The Chupacabra was born in 1995, and unlike most cryptids whose origins disappear into pre-industrial oral tradition, we know exactly how it happened. On August 8, 1995, in the Puerto Rican municipality of CanĂ³vanas, a woman named Madelyne Tolentino reported seeing a creature outside her window. She described a four-foot-tall being with large black eyes, a row of spines running down its back, and arms and legs of roughly human proportion. Her description, gathered by radio journalist Silverio Perez, was broadcast widely in Puerto Rico during a period when rural livestock deaths from mysterious causes had been accumulating for months. Perez gave the creature its name: chupacabra, from chupar (to suck) and cabra (goat).

Within weeks, hundreds of people across Puerto Rico were reporting encounters with the same creature. Within months, the Chupacabra had spread to Mexico, then to Central America, and then to the United States. Within a decade, it was the most reported new cryptid in the Americas since Bigfoot. Within twenty years, researcher Benjamin Radford had traced Tolentino’s original description to its source: the creature Sil from the 1995 science fiction film Species, which Tolentino had seen before her report. The alien creature in Species is nearly identical to the original description of the Chupacabra. The modern Chupacabra legend began, in its initial Puerto Rican form, as a misidentification of a film character.

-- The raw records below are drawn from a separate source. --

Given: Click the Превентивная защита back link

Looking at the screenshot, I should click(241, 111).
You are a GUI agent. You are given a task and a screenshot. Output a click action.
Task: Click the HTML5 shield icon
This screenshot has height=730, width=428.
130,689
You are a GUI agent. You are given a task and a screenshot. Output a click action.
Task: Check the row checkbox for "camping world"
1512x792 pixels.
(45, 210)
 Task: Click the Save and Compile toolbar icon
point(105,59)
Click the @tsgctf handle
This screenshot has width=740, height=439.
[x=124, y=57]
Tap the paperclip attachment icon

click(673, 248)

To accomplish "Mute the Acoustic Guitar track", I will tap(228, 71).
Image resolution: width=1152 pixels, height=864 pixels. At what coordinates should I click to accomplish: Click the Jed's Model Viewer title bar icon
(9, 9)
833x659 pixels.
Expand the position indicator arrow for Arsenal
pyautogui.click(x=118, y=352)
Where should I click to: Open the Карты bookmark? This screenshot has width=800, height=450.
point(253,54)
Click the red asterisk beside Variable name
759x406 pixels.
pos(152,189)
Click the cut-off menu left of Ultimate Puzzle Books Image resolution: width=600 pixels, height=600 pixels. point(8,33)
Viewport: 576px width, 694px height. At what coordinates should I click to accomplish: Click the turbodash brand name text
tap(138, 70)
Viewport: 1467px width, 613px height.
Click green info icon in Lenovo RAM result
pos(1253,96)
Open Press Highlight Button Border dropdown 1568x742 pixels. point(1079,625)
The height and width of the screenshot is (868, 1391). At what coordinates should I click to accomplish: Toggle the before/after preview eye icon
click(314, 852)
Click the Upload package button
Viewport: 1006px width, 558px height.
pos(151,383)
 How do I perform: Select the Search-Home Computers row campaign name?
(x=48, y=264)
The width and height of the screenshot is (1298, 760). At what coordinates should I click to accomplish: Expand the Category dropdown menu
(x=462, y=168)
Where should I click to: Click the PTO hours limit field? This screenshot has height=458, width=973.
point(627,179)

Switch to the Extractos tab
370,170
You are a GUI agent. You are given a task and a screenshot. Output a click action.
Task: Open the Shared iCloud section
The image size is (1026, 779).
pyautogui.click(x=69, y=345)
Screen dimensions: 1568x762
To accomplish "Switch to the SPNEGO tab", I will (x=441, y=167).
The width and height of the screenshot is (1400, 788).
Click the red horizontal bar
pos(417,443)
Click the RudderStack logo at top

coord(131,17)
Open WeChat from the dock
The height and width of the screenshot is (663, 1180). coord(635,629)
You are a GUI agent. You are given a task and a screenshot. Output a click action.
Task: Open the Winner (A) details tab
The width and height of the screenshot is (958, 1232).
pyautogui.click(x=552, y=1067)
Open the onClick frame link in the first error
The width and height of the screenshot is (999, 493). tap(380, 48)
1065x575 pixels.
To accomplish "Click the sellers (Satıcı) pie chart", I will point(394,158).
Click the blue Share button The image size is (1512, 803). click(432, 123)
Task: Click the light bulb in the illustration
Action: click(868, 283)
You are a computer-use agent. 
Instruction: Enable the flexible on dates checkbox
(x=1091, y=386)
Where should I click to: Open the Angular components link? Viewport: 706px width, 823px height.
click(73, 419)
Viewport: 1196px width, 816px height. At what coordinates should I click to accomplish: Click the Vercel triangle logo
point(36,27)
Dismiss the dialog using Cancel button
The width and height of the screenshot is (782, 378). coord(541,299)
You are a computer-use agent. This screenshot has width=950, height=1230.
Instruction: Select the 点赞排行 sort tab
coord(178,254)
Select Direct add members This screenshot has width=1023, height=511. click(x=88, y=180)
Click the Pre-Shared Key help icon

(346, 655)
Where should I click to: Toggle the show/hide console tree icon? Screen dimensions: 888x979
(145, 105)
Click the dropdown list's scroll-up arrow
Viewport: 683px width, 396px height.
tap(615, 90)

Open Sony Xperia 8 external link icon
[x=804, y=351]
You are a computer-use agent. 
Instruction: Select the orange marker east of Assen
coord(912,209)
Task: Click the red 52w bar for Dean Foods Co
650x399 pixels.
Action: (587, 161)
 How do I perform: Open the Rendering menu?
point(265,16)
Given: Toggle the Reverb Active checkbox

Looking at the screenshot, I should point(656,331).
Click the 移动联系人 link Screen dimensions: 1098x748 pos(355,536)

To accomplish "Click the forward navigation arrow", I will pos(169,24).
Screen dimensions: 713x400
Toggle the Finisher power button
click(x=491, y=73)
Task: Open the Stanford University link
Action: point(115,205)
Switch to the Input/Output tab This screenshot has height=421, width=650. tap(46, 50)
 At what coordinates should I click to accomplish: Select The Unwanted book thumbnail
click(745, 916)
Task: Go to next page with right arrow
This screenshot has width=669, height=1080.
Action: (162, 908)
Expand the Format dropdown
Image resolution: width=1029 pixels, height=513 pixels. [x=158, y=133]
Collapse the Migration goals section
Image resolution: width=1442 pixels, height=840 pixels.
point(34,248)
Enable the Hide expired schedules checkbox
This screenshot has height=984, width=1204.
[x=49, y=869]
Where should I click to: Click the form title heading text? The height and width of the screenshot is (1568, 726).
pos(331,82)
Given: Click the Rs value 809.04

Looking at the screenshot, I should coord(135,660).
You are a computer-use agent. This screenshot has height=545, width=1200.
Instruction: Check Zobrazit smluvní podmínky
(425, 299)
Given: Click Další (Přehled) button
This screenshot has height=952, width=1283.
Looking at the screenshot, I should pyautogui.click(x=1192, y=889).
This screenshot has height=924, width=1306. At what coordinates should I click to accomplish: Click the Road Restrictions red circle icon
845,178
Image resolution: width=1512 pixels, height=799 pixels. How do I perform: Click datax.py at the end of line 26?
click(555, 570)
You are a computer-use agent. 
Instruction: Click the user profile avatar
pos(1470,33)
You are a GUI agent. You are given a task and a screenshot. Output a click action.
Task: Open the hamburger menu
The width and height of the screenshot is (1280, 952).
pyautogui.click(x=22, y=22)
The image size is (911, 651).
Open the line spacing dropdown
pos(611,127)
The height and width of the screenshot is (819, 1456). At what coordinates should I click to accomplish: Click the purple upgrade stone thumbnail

The Pre-History: El Vampiro de Moca
The Chupacabra’s 1995 emergence was not without precedent. In February 1975, in the Puerto Rican town of Moca, a series of livestock deaths attributable to unknown causes generated significant regional press coverage. Animals were found dead with circular puncture wounds and evidence of blood drainage. Newspapers called the phenomenon El Vampiro de Moca. The Moca Vampire was described at the time as a bird-like creature, a large bat, or a supernatural entity, with no consistent physical description across accounts. The 1975 events established in Puerto Rican community memory the concept of a bloodsucking predator targeting domestic animals, a concept that resurfaced and crystallized around the Tolentino description twenty years later.
The Texas Transformation
As the Chupacabra spread north into Texas and the American Southwest, it underwent a significant physical transformation. The original Puerto Rican Chupacabra was bipedal, with a spiny back and alien features. The Texas Chupacabra, documented from the late 1990s onward, is typically quadrupedal, hairless, blue-gray in color, and considerably less supernatural-looking. Several alleged Texas Chupacabras have been captured or found dead and subjected to DNA analysis. Every one has proved to be a coyote or raccoon and, in some cases, a dog severely affected by sarcoptic mange: a parasitic mite infestation that causes hair loss, thickening and discoloration of skin, and a distinctively gaunt appearance that can make a familiar animal look alien and frightening.
The two Chupacabras, the Puerto Rican alien-creature original and the Texas mange-coyote variant, are now effectively separate legends that share a name. The Puerto Rican tradition connects to UFO culture, government conspiracy theory, and the specific social anxieties of 1990s Puerto Rico. The Texas tradition is a straightforward misidentification of suffering animals. Both are compelling. They are not the same thing.